A major difference to the existing transaction system is that re-logging of items doesn't fit very neatly with operation based logging.

There are three main disadvantages to this approach:

- recovery becomes more complex - it will need to change substantially to accomodate operation replay rather than just reading from disk and applying deltas. - we have to create a whole new set of item types and add the necessary hooks into the code to log all the operations correctly. - re-logging is probably not possible, and that introduces differences to the way we'll need to track objects for flushing. It may, in fact, require transaction IDs in all objects to allow us to determine what the last transaction that modified the item on disk was during recovery.

Changing the logging strategy as described is a much more fundamental change to XFS than asynchronous transaction aggregation. It will be difficult to change to such a model in an evolutionary manner; it is more of a 'flag day' style change where then entire functionality needs to be added in one hit. Given that we will also still have to support the old log format, it doesn't enable us to remove any code, either.

Given that we are likely to see major benefits in the problem workloads as a result of asynchronous transaction aggregation, it may not be necessary to completely rework the transaction subsystem. Combining aggregation with an ongoing process of targeted reduction of transaction size will provide benefits out to at least the medium term. It is unclear whether this direction will be sufficient in the long run until we can measure the benefit that aggregation will provide.

Reducing Transaction Overhead

To switch tracks completely, I have not addressed general issues with overhead in the transaction subsystem itself. There are several points where the transaction subsystem will single thread because of filesystem scope locks and structures. We have, for example, the log grant lock for protecting reservation and used log space, the AIL lock for tracking dirty metadata, the log state lock for state transition of log buffers and other associated structure modifications.
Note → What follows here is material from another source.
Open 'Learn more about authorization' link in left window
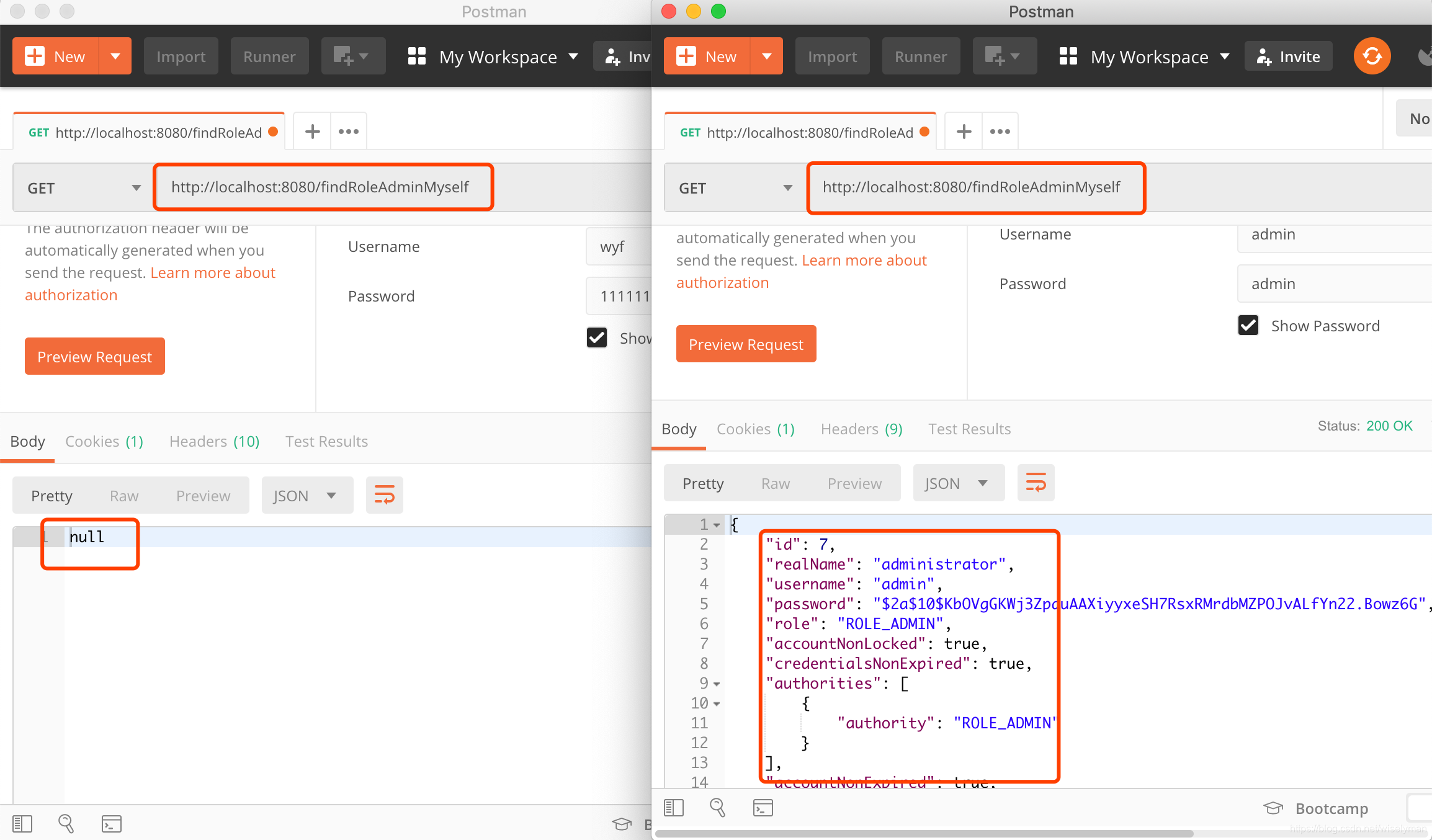This screenshot has width=1432, height=840. click(x=212, y=273)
We have already started down the path of reducing contention in various paths. For example:

- changing iclog reference counts to atomics to avoid needing the log state lock on every transaction commit - protecting iclog callback lists with a per-iclog lock instead of the log state lock - removing the AIL lock from the transaction reserve path by isolating AIL tail pushing to a single thread instead of being done synchronously.

Asynchronous transaction aggregation is likely to perturb the current known behaviour and bottlenecks as a result of moving all of the log interfacing out of the direct transaction commit path. Similar to moving the AIL pushing into it's own thread, this will mean that there will typically only be a single thread formatting and writing to iclog buffers. This will remove much of the parallelism that puts excessive pressure on many of these locks.

I am certain that asynchronous transaction aggregation will open up new areas of optimisation in the log formatting and dispatch code - it will probably enable us to remove a lot of the complexity because we will be able to directly control the parallelism in the formatting and dispatch of log buffers. This implies that we may not need to be limited to a fixed pool of fixed sized log buffers for writing transactions to disk.

However, it is probably best to leave consideration of such optimisations until after the asynchronous transaction aggregation is implemented and we can directly observe the pain points that become apparent as a result of such a change.

Reducing Recovery Time

With 2GB logs, recovery can take an awfully long time due to the need to read each object synchronously as we process the journal. An obvious way to avoid this is to add another pass to the processing to do asynchronous readahead of all the objects in the log before doing the processing passes. This will populate the cache as quickly as possible and hide any read latency that could occur as we process commit records.

A logical extension to this is to sort the objects in ascending offset order before issuing I/O on them. That will further optimise the readahead I/O to reduce seeking and hence should speed up the read phase of recovery further.

ToDo

Further investigation of recovery for future optimisation.